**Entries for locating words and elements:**
---*---

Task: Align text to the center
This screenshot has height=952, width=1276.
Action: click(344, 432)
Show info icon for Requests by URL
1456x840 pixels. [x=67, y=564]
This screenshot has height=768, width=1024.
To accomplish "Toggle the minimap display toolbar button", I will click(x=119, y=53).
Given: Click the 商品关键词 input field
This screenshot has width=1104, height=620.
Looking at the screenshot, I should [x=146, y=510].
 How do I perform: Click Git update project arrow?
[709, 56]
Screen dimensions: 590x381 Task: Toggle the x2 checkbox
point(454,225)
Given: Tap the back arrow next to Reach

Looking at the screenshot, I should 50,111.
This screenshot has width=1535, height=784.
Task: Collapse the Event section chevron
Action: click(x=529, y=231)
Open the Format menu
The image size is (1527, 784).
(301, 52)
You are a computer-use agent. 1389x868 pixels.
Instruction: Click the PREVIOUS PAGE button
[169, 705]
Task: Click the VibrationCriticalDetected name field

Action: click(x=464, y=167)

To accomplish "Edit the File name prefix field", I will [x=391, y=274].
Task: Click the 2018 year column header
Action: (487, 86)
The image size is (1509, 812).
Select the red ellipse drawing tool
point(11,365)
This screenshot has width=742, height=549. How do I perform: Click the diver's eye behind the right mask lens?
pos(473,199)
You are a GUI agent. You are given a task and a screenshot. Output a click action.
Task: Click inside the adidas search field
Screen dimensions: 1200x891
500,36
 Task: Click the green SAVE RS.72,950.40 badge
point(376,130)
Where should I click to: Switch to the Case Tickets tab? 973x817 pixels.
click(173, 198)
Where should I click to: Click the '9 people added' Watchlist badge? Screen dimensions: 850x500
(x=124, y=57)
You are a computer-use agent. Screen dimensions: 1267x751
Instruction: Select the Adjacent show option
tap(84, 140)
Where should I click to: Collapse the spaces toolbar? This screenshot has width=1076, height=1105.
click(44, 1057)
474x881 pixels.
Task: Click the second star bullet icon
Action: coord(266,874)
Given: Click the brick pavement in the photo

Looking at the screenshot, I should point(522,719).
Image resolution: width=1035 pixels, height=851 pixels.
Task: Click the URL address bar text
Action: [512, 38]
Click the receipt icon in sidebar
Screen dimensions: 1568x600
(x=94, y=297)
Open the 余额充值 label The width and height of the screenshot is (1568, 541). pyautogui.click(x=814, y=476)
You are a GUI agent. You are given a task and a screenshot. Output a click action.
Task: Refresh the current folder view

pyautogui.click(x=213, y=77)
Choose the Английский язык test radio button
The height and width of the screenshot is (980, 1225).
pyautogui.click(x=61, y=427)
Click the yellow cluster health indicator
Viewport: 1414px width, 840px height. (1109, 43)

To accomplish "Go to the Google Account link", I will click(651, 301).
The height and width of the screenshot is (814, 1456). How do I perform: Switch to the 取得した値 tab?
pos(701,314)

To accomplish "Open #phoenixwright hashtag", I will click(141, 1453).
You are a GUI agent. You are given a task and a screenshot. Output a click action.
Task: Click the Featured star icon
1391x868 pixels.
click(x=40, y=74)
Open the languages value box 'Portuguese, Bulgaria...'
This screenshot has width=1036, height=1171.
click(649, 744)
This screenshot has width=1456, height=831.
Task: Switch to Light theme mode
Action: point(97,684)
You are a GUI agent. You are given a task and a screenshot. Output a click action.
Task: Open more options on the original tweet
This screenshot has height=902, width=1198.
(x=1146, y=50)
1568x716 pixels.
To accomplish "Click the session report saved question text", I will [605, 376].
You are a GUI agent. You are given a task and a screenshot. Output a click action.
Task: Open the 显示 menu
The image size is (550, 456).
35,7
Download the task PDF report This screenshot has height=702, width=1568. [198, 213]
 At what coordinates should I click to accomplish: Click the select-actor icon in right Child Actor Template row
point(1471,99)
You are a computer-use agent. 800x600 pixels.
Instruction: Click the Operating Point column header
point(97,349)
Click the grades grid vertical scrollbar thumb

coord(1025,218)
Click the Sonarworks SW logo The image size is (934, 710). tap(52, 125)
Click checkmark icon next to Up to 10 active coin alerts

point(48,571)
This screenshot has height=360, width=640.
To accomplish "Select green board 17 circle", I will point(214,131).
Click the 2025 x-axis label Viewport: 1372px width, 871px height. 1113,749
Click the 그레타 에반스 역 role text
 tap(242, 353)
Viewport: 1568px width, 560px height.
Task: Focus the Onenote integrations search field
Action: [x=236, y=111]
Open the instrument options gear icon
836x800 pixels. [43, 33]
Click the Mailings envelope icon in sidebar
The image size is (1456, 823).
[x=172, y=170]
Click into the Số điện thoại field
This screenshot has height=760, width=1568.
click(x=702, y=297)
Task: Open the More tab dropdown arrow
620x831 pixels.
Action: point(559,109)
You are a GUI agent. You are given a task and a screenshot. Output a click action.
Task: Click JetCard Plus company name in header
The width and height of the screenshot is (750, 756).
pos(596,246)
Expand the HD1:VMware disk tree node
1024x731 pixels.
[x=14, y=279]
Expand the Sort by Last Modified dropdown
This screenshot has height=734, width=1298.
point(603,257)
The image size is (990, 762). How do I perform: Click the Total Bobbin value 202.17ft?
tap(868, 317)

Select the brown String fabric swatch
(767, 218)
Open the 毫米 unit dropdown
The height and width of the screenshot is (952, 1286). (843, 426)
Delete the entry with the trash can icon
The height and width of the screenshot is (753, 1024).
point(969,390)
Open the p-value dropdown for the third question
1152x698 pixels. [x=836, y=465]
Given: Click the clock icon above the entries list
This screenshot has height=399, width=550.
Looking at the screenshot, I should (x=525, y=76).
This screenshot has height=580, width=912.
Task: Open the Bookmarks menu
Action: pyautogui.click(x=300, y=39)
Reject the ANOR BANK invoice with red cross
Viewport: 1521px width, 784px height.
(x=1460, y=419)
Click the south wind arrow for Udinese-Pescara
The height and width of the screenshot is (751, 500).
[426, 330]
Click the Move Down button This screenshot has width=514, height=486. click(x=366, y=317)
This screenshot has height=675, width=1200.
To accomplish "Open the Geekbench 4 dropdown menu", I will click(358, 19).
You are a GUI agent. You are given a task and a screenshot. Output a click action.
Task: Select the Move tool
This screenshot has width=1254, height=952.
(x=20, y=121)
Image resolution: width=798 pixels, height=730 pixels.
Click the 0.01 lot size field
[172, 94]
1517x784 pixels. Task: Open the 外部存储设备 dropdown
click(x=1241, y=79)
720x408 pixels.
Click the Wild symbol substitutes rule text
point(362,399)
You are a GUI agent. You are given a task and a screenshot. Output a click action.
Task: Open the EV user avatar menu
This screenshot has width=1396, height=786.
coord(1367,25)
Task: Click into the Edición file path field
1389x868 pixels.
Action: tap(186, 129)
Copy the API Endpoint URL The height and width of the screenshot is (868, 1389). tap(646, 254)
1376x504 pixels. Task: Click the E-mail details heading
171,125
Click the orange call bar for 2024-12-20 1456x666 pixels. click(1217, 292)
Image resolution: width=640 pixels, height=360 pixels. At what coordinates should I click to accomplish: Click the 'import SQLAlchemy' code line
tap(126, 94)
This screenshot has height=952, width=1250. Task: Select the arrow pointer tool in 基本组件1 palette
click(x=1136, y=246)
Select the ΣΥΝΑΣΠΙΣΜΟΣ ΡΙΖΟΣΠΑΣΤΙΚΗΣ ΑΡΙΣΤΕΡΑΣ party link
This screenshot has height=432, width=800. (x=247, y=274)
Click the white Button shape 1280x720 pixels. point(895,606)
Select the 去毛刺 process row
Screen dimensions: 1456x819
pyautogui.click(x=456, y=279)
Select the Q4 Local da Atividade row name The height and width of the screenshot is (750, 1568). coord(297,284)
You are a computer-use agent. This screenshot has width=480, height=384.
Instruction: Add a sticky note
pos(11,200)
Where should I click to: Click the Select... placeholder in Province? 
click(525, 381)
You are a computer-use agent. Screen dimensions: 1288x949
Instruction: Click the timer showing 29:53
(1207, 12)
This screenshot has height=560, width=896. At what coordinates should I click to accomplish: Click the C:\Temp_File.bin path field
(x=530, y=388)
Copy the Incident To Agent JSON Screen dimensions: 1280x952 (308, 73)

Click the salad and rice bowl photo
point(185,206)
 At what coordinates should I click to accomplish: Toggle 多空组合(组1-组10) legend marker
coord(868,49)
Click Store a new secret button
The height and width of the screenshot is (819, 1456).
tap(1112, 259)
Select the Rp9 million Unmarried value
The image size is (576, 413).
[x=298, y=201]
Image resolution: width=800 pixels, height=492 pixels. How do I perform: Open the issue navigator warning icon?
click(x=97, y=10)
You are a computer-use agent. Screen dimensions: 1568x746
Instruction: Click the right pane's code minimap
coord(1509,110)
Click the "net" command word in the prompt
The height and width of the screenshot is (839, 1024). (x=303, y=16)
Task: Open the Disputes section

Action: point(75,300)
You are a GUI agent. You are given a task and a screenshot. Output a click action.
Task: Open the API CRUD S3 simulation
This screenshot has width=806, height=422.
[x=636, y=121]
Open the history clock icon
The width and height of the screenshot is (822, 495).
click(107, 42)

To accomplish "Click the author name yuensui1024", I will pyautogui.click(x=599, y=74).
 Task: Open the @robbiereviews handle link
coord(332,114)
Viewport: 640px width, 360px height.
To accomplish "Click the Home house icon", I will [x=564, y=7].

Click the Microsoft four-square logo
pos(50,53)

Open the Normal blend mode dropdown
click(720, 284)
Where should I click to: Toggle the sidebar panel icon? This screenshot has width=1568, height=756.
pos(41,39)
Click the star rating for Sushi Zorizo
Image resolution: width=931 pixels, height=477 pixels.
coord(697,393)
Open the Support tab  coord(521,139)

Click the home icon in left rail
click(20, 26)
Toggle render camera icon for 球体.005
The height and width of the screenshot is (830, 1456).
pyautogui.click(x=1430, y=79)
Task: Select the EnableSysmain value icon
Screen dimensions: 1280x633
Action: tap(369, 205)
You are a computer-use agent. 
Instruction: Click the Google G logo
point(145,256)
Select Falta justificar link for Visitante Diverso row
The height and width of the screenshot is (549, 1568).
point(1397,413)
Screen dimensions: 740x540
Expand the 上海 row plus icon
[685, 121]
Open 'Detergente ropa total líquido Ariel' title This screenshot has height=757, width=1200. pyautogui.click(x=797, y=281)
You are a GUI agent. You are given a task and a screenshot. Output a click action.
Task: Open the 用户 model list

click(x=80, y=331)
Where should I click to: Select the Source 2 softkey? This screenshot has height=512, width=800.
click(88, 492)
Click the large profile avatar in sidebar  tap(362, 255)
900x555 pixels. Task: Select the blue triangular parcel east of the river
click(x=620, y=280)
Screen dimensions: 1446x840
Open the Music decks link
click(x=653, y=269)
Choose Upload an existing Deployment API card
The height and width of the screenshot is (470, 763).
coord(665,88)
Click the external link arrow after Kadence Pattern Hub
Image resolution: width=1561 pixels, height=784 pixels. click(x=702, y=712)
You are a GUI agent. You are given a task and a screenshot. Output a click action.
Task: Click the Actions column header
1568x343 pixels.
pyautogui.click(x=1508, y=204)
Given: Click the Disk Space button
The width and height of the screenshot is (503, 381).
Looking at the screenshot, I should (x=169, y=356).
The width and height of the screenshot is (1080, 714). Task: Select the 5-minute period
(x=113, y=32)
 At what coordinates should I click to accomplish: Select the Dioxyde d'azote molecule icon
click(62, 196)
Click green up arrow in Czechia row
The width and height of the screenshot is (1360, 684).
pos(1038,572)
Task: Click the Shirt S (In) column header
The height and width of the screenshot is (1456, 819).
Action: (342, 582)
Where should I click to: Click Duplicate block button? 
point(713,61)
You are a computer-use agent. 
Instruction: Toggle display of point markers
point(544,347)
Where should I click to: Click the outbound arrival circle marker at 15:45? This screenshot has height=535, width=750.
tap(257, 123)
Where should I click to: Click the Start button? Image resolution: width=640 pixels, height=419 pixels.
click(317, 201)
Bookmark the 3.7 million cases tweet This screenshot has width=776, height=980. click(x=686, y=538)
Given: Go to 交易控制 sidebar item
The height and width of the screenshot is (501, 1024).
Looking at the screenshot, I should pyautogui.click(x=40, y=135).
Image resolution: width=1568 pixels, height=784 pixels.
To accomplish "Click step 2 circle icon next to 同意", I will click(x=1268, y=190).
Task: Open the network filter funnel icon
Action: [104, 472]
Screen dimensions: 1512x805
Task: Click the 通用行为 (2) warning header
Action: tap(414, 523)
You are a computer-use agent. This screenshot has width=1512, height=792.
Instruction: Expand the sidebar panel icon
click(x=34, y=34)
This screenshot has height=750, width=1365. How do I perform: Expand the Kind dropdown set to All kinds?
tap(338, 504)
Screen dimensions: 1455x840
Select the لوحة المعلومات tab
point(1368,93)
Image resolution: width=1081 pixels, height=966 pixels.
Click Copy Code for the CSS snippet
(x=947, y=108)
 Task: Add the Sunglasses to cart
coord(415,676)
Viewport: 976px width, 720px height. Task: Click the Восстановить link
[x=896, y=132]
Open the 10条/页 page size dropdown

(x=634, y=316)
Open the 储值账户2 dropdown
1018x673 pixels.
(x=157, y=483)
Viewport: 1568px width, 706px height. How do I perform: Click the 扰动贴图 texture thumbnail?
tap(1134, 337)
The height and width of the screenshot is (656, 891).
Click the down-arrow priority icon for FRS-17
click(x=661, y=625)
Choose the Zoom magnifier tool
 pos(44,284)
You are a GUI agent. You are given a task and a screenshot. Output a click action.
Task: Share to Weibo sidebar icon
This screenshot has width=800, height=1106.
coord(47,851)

---*---

**WHAT THE TASK ASKS:** Can you arrange everything in the data from the line containing "Click the yellow cluster health indicator" down to the line containing "will click(141, 1453)." as a Markdown table with the columns No. and Text, numbering each row and skipping blank lines?

**RESPONSE TO THE TASK:**
| No. | Text |
|---|---|
| 1 | Click the yellow cluster health indicator |
| 2 | Viewport: 1414px width, 840px height. (1109, 43) |
| 3 | To accomplish "Go to the Google Account link", I will click(651, 301). |
| 4 | The height and width of the screenshot is (814, 1456). How do I perform: Switch to the 取得した値 tab? |
| 5 | pos(701,314) |
| 6 | To accomplish "Open #phoenixwright hashtag", I will click(141, 1453). |